Aiken expects housing prices to fall around 5 percent. He says home prices in Canada have increased 180 percent since 1990 and more than 250 percent in British Columbia and the hot Vancouver market.
"We believe that the market views the price appreciation to be much higher than what the actual figures imply," he says.
A report released today by Statistics Canada shows two thirds of households had outstanding debt. With the Bank of Montreal offering a 5-year mortgage at 2.99 percent, Aiken says BMO -- and other banks attempting to match that low rate with similar deals -- could be putting themselves at risk.
"We believe that time remains for the situation to ease before it becomes critical, with the Fed (and, presumably the Bank of Canada) on the sidelines for some time.
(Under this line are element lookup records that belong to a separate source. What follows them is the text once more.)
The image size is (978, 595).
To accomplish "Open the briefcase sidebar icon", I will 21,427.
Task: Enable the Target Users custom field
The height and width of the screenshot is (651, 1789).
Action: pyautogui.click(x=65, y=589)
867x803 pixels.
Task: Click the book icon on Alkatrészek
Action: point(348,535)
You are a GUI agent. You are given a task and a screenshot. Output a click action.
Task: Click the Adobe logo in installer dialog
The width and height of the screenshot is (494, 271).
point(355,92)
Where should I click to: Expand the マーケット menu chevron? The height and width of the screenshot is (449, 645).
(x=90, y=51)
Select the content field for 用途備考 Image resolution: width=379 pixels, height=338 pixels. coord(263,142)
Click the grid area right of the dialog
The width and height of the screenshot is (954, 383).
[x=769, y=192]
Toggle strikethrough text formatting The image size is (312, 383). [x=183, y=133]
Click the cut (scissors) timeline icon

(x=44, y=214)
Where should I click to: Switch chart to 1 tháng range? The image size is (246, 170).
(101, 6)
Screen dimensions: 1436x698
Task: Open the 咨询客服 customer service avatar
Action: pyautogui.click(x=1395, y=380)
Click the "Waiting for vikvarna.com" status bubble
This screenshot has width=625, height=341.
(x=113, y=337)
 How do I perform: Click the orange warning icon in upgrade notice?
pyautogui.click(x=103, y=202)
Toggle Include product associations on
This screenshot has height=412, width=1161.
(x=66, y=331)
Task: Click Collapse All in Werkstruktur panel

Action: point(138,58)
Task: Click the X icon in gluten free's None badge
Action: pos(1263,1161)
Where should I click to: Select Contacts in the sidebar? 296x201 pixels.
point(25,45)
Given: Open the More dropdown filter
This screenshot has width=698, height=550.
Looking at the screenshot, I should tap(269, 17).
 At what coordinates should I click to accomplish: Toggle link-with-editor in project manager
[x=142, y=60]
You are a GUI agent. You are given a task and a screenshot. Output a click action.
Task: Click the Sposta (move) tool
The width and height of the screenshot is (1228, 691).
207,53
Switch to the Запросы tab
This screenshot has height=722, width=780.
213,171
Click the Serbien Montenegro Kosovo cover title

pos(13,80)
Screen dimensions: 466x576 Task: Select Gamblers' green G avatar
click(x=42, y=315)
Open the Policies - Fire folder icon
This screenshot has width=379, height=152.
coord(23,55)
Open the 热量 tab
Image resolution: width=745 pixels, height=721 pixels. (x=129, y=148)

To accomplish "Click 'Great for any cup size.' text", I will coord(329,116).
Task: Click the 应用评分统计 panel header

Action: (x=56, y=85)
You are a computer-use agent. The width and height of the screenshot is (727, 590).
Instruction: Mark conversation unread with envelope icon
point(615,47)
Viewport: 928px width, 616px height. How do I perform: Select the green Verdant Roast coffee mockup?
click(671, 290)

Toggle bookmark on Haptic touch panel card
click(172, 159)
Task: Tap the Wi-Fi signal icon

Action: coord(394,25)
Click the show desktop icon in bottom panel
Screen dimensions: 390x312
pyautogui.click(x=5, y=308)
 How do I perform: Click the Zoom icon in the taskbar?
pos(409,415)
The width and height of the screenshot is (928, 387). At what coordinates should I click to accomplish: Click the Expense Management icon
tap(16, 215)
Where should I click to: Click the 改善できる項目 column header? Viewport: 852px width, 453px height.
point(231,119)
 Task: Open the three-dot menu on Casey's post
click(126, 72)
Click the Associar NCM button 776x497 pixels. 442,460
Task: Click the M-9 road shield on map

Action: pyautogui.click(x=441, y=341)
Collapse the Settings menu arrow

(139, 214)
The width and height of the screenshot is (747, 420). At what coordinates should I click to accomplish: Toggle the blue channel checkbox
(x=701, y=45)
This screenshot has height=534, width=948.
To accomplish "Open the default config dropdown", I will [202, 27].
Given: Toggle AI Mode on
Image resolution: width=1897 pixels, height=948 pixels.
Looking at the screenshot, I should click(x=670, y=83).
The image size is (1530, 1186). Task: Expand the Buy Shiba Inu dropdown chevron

The pricing war that has developed heading into the spring does not increase credit risk from our standpoint but could irrevocably impair long term profitability if it is sustained," he said.
"Household de-leveraging will occur in Canada. However, it is more likely to occur over several years, not several quarters as occurred in the U.S. out of necessity."
Aiken says that while the Canadian housing market will avoid a crash, a slowdown in new mortgages will have an impact on the country's banks. Exposure to housing markets as a percentage of total loans sits between 30 and 45 percent for the country's largest banks.
National Bank, CIBC and TD are the most exposed of the Big 6.
"Regardless of whether Canadian housing faces the prospect of a bursting bubble or simply much slower growth over the coming years, the banks with the greatest relative exposure bear higher risks in both cases," Aiken says.